* **Aim of the task**: Beginning with the line that holds "Open the Leeds United club link", write out each line exactly as it stands until the end of the data, and include no pictures.

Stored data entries
========

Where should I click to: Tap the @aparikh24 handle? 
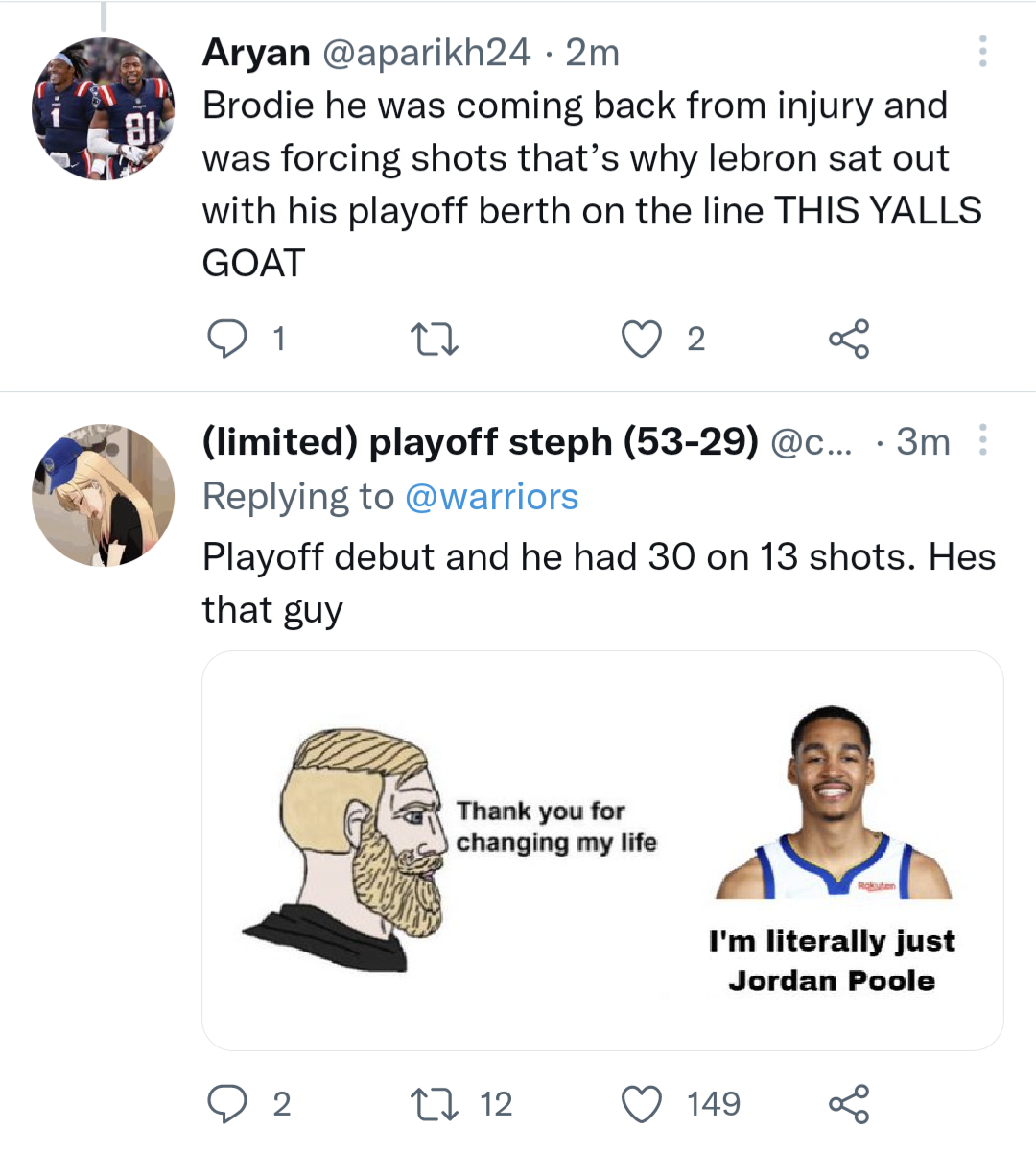coord(426,53)
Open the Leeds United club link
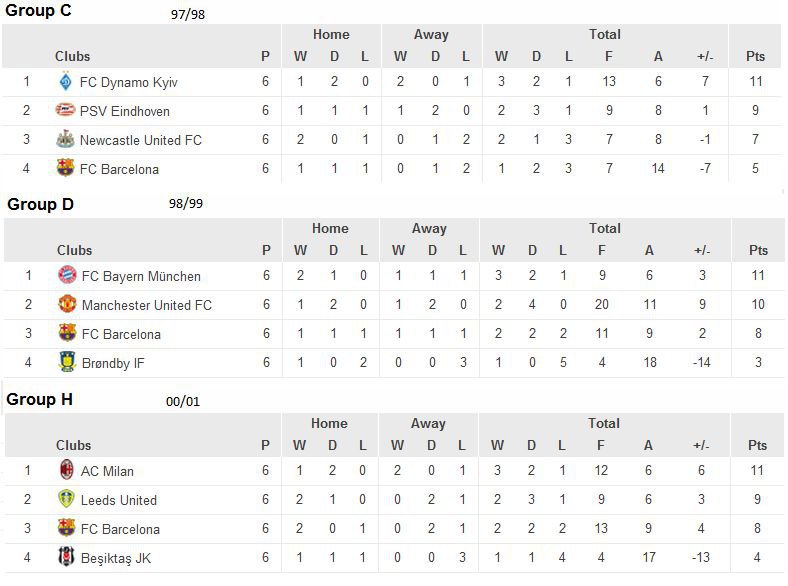The height and width of the screenshot is (586, 788). click(119, 500)
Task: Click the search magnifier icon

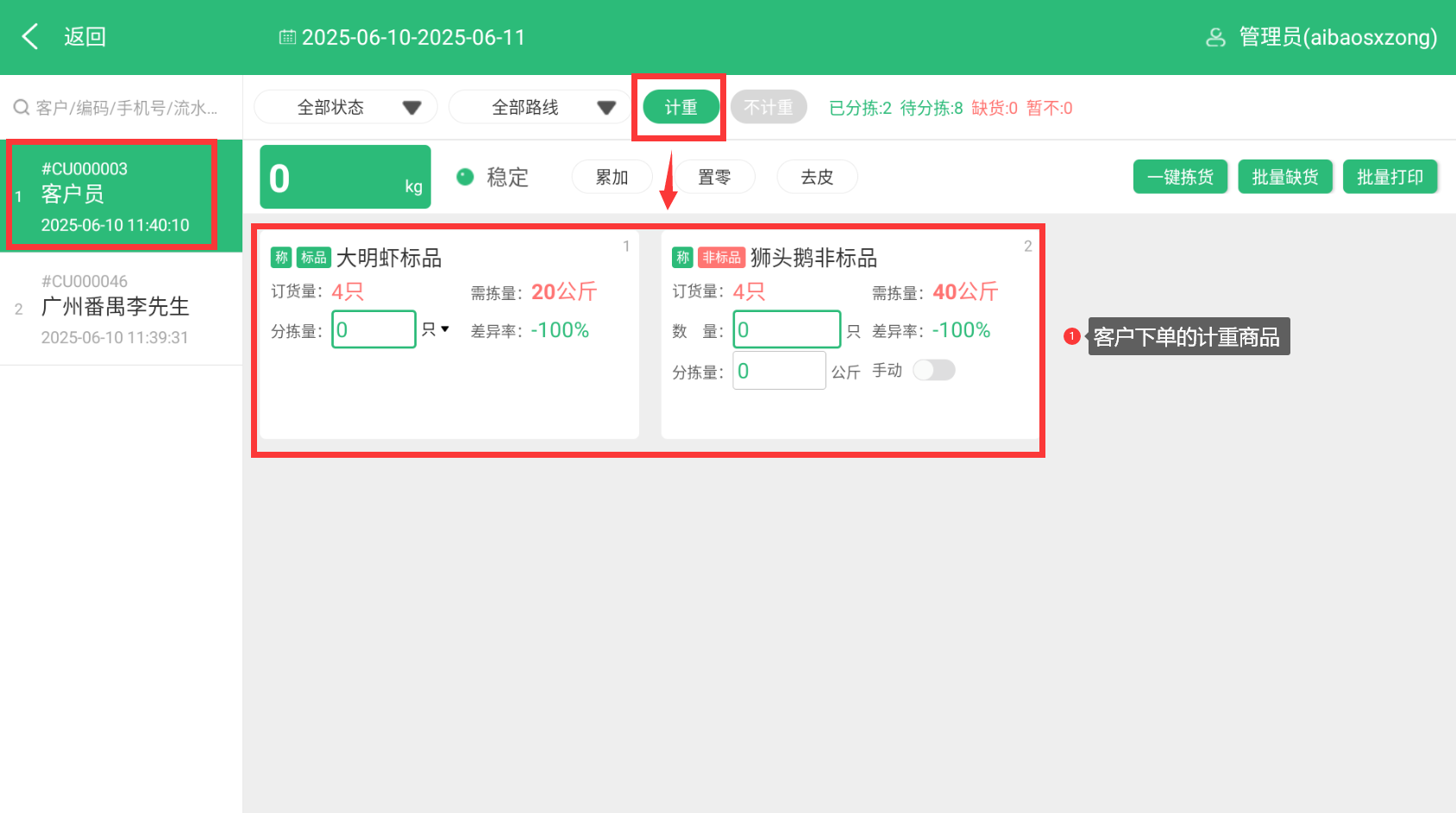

========

* **Exercise result**:
Open the Leeds United club link
The height and width of the screenshot is (586, 788). click(119, 500)
Task: Click the search magnifier icon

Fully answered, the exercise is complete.